Fragmento de página:
+++++
En toda España, el tabaco estaba racionado, la cartilla del fumador era uno de los bienes más buscados, y aunque el vicio estaba permitido, la delación sacrificaba a muchos fumadores. Fuimos un país de membrillos.
Ahora la delación ha vuelto. La dictadura suele provocar la denuncia anónima, el chivatazo. Es una cosa tan fea, que está mal visto hasta entre los delincuentes. Uno que se chiva es un chota, un delator, un membrillo. A los chivatos, la delincuencia les da muy mala muerte. A los niños, en los buenos colegios se les enseña que no deben chivarse porque es una conducta repulsiva. Ahora, los promotores de esta ley antitabaco, muy exagerada, promueven la denuncia anónima, el membrillazo.
+++++
Extracto de datos:
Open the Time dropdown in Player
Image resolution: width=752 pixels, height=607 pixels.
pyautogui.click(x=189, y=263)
+++++
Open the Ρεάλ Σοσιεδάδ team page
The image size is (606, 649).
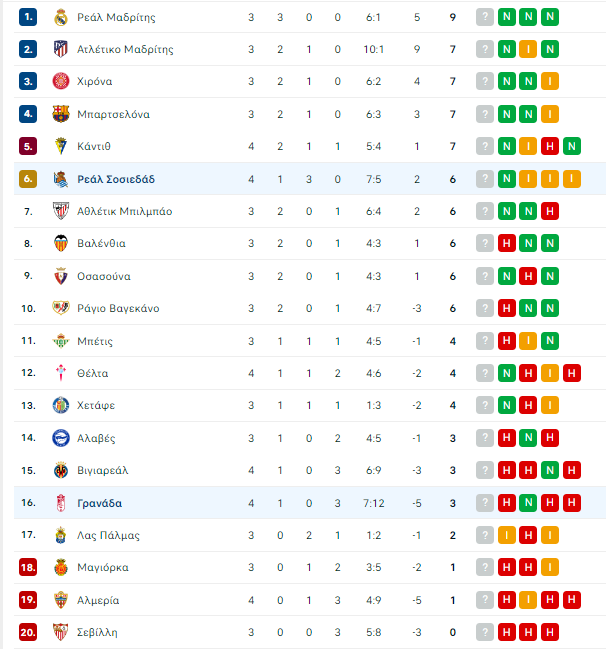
+++++
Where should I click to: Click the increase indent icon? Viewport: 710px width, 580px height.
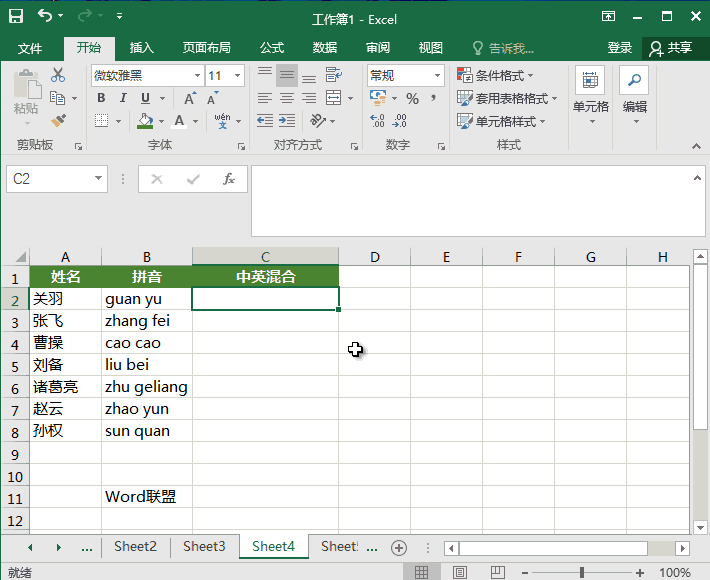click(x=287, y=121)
+++++
Objetivos:
A. ¿Qué sustantivos emplea el fragmento sobre el tabaco para designar a la persona que delata a otra?
B. ¿Puedes escribir lo que sigue en el fragmento sobre el tabaco, a partir de su última oración?
Los registros no hacen falta para resolver nada de lo que se pide.

Las respuestas:
A. chota, delator, membrillo, chivato

B.
En Austria, cuando lo del monstruo de Amstetten, aquel tipo viejo con tanga que fornicaba con su hija en el subterráneo de su casa, comprobamos que los membrillos de por allí se habían aprendido tan bien la lección de la época nazi que ni siquiera consideraban extraño que el vecino se pasara todo el rato bajando a la bodega. Simplemente, no se fijaban en el jardín de al lado. Tampoco repararon en la chica secuestrada con diez años que pasó ocho en poder de su raptor. Al membrillaje empotrado, la larga delación de los judíos ha debido de dejarlo exhausto. Por allí, ya nadie procura ser delator. Si quieren gente para un holocausto, que la recluten ellos.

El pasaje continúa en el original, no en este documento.